Please return the lines of the data below, word for word, from the first line through the line containing "You are a computer-use agent. 1568x722".

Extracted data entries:
··········
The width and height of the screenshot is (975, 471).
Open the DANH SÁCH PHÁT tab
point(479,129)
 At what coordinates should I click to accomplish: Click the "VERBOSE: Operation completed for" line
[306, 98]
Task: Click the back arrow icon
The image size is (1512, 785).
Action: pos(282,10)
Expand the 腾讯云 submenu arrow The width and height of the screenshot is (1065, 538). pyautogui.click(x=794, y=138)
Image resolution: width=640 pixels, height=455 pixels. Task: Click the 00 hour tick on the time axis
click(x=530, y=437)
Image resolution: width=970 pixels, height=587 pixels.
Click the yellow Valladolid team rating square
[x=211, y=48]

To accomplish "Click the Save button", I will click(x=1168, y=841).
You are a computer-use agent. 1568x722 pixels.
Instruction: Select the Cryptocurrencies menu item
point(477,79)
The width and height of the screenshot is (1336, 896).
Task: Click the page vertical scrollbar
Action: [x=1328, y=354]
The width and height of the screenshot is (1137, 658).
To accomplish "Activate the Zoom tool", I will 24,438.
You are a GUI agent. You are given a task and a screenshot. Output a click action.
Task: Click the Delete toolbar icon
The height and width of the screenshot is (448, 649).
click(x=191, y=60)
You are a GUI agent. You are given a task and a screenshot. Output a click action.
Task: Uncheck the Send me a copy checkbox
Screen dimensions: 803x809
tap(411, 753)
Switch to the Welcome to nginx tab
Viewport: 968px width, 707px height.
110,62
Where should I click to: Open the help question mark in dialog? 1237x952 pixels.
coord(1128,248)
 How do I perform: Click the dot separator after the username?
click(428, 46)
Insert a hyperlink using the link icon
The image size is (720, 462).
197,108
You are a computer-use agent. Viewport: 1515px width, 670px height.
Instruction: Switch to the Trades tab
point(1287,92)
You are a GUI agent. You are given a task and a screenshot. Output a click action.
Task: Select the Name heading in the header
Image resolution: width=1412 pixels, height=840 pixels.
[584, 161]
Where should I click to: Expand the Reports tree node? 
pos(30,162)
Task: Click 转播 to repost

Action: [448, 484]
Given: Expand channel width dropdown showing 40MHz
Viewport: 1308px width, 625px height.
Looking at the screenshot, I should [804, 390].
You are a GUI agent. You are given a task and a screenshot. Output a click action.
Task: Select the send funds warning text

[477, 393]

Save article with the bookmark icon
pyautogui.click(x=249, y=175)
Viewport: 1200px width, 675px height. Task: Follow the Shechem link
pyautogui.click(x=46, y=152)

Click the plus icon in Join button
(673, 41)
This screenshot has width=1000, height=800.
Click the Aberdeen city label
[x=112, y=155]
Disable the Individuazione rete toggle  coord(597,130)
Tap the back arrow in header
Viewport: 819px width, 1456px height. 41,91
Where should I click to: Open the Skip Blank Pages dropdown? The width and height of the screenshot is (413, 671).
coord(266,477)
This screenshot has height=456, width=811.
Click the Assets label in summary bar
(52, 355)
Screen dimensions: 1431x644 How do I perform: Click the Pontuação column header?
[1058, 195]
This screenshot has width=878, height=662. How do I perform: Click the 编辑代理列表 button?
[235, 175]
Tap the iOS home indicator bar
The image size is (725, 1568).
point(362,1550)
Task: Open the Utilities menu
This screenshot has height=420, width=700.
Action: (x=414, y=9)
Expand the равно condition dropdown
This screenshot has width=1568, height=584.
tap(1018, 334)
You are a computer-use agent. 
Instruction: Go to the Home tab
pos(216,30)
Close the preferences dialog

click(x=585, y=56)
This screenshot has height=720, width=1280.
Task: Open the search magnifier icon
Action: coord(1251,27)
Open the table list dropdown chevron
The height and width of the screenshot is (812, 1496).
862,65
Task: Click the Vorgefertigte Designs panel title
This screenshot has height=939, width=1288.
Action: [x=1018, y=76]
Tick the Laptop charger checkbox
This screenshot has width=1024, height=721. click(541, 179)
··········
**Task output:**
The width and height of the screenshot is (975, 471).
Open the DANH SÁCH PHÁT tab
point(479,129)
 At what coordinates should I click to accomplish: Click the "VERBOSE: Operation completed for" line
[306, 98]
Task: Click the back arrow icon
The image size is (1512, 785).
Action: pos(282,10)
Expand the 腾讯云 submenu arrow The width and height of the screenshot is (1065, 538). pyautogui.click(x=794, y=138)
Image resolution: width=640 pixels, height=455 pixels. Task: Click the 00 hour tick on the time axis
click(x=530, y=437)
Image resolution: width=970 pixels, height=587 pixels.
Click the yellow Valladolid team rating square
[x=211, y=48]

To accomplish "Click the Save button", I will click(x=1168, y=841).
You are a computer-use agent. 1568x722 pixels.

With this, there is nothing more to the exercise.